(Entries on finding words and elements)
---
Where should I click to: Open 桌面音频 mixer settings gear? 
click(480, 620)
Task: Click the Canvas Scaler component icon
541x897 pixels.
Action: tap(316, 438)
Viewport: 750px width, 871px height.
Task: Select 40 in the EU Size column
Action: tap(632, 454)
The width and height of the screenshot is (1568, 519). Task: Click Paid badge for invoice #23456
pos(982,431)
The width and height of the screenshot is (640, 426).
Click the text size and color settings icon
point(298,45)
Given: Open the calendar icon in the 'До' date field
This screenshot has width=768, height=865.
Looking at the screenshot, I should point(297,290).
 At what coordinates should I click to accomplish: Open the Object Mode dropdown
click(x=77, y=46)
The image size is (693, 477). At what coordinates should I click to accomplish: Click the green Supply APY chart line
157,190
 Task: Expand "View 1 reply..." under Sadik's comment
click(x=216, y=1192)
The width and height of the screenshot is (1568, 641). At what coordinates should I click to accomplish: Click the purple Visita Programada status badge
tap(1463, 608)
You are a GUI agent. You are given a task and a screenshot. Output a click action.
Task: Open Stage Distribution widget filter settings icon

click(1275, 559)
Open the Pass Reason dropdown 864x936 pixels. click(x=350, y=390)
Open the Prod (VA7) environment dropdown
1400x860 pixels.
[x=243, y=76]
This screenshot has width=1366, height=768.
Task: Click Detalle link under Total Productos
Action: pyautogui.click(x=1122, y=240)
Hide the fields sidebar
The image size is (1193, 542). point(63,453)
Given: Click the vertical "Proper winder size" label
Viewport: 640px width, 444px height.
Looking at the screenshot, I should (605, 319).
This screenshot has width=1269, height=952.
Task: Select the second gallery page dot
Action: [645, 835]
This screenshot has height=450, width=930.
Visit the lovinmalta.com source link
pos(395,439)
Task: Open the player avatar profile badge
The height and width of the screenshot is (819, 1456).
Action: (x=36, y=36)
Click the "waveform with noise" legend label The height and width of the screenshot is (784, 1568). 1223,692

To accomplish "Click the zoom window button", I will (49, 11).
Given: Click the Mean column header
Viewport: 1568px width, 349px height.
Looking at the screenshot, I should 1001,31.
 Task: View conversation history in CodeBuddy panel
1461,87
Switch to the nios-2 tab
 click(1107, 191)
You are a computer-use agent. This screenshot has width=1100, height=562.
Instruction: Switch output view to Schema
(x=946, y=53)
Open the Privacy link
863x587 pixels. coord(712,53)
---
▶ _Work to do_:
Please copy out the lines from the one with "The width and height of the screenshot is (640, 426)." up to and including the one with "Looking at the screenshot, I should point(297,290).", keeping every character unchanged.

▶ _Task solution_:
The width and height of the screenshot is (640, 426).
Click the text size and color settings icon
point(298,45)
Given: Open the calendar icon in the 'До' date field
This screenshot has width=768, height=865.
Looking at the screenshot, I should point(297,290).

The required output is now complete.